YOUR ASSIGNMENT: Make an exact copy of all the records that follow, apart from the pictures.

- - -

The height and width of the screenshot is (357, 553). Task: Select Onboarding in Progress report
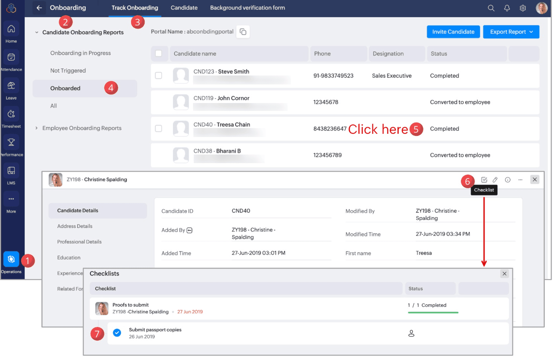(80, 53)
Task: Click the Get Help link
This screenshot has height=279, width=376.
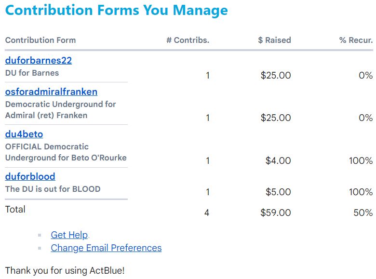Action: 69,235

- - -

RESPONSE AREA:
The height and width of the screenshot is (357, 553). Task: Select Onboarding in Progress report
(80, 53)
Task: Click the Get Help link
This screenshot has height=279, width=376.
Action: 69,235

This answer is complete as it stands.